Beyond the documentaries (she is currently working on eight, all of which are at different stages of the production process), Obaid-Chinoy is also the President of the Citizens Archive of Pakistan (CAP), a non-profit organisation dedicated to cultural and historic preservation, a TED Fellow, an Asia Society Fellow and a public speaker.
As if all this was not enough to more than adequately fill her time, last year she set up SOC Films, a Karachi-based film house which specialises in ‘socially motivated content’. There are two projects currently in the works – an animated series for children and another series of films – and both are for the local market.
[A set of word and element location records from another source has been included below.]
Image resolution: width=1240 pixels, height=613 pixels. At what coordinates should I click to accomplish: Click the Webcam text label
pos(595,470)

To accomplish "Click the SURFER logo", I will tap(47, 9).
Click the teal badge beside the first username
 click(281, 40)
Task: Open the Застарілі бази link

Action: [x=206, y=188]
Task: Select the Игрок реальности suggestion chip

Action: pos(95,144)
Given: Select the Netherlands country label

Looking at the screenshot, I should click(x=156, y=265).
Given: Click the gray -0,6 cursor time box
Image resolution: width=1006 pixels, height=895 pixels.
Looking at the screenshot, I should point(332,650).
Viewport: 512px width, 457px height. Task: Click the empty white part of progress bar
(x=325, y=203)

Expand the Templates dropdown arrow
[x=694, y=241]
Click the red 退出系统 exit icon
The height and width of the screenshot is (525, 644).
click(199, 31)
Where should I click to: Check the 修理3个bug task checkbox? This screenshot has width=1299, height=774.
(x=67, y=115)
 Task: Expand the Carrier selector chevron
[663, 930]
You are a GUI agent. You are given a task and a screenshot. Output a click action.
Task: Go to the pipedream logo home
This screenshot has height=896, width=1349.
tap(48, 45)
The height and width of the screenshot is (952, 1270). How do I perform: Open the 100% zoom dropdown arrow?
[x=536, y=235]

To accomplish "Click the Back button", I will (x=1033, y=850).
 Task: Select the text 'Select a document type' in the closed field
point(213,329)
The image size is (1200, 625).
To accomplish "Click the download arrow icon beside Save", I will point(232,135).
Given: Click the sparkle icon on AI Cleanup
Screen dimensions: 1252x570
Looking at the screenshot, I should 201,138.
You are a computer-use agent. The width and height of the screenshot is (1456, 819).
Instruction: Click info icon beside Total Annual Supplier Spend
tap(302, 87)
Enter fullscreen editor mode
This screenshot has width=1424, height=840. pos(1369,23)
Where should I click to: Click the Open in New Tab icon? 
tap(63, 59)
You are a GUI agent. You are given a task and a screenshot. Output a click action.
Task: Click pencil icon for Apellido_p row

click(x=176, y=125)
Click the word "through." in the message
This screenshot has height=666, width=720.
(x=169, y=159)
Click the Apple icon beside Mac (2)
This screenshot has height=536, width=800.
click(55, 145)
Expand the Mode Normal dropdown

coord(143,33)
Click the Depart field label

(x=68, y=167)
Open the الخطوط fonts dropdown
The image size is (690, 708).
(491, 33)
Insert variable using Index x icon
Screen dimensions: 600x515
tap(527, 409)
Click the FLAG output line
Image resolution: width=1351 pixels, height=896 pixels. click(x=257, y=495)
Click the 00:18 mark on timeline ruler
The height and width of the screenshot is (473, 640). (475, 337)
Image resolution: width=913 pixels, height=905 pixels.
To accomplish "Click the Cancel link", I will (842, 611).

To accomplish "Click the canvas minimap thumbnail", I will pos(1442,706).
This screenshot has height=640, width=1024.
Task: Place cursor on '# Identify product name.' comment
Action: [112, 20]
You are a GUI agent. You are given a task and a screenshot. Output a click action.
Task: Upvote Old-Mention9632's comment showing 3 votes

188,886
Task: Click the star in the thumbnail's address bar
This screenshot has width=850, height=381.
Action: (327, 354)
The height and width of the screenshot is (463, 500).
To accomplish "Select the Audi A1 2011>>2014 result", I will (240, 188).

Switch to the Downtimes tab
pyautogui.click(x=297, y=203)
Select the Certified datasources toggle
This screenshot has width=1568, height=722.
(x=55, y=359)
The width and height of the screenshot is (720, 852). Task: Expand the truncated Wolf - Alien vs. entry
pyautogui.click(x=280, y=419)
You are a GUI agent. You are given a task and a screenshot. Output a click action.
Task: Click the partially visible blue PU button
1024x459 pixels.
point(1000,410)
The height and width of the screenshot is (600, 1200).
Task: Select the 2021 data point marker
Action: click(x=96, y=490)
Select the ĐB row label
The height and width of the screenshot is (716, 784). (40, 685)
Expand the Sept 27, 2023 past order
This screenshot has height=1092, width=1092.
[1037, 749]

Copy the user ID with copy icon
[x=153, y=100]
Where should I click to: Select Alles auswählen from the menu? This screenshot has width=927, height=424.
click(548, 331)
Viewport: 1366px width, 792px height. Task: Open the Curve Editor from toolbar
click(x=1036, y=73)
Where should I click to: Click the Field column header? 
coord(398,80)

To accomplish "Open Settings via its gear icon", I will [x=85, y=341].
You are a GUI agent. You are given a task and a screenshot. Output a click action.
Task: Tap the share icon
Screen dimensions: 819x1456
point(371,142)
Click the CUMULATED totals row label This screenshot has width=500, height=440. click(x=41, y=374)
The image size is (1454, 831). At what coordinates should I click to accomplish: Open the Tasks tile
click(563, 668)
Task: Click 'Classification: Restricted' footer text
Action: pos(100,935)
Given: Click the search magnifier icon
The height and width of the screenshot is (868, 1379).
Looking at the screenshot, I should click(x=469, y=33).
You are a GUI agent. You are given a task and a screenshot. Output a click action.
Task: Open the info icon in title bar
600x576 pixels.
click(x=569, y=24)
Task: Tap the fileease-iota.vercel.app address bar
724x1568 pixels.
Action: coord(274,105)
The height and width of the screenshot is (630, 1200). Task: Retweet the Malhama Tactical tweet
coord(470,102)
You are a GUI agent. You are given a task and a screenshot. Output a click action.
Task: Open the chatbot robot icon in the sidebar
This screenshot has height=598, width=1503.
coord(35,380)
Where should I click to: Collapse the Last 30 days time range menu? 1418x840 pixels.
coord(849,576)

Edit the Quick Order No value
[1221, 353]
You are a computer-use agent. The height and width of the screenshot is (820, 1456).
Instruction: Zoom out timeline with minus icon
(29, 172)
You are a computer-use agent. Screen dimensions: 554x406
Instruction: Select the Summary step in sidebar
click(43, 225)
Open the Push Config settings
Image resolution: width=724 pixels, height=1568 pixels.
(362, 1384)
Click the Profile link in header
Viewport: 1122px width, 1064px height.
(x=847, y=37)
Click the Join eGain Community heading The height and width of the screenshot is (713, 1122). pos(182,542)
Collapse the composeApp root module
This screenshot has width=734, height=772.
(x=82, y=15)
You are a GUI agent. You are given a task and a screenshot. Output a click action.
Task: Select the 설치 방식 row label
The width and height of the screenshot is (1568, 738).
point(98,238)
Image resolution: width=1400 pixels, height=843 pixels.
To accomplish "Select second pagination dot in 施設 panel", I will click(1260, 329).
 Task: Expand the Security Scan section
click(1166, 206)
The local market also finally appears to be taking an interest in Obaid-Chinoy. Saving Face, she tells me, will soon be shown at one of the major cinemas in Karachi, and in the post-Oscar blaze, local TV channels are showing interest in airing her documentaries. She is pleased about this in a quiet, reserved sort of way but not over the moon it seems. When I ask if having an Oscar is good for business, she replies:
“If I had been a filmmaker who had never won anything, it would have been good, but I have consistently won awards for 11 years and people abroad know my work. The Oscar reinforced the fact that good storytelling wins, no matter where you come from.”
This then, is how Obaid-Chinoy identifies herself, as a storyteller who chooses topics that resonate with people. She is quite set on the fact that she wants to tell gritty stories that make people uncomfortable and seethes with annoyance when she responds to criticism about her choice of difficult topics:
“Ad agencies make ads about products; filmmakers make films about real issues. Ads are supposed to be positive, films should have a message, but people don’t get that.”
Spreading awareness about difficult issues and getting people to talk about them is only part of the intention. Although Obaid-Chinoy knows that everyone who watches the films will not act on the issue, advocacy is a major reason for doing what she does. She mentions Iraq: The Lost Generation as an example of how a documentary can change people’s lives:
“The film covered Iraqi refugees in Syria and Jordan who had previously applied for asylum to the States and been rejected.
As a result of the film, a number of them managed to get asylum; we also rescued a young woman from a brothel and sent her to Canada, so it was an incredibly rewarding film for me.”
As Obaid-Chinoy talks about her work, both her iPhones buzz and ring consistently; she stops to take every call, listens carefully and gives instructions. I query (with a light laugh) whether she enjoys being in control. Slightly piqued by the question, she responds with, “you see I am training all these people.”
Training future filmmakers is important to Obaid-Chinoy and in her opinion winning the Oscar has been a great motivator for young people who now have a reason to believe “that they too can win something like that because another Pakistani has done it.”
Clearly Obaid-Chinoy is not oblivious to what the award represents, nor is she unappreciative of the support of her fellow Pakistanis (“I always say I won because I had 180 million people backing me”), but she has learnt to put this and her other awards into perspective:
“I think awards are gratifying because they show you are making films that resonate with people and more importantly, winning amplifies the issues in the film.”
And how do you top an Oscar, if at all?
“By making more socially conscious films that inspire the next generation of filmmakers to tell a story,” comes the prompt reply.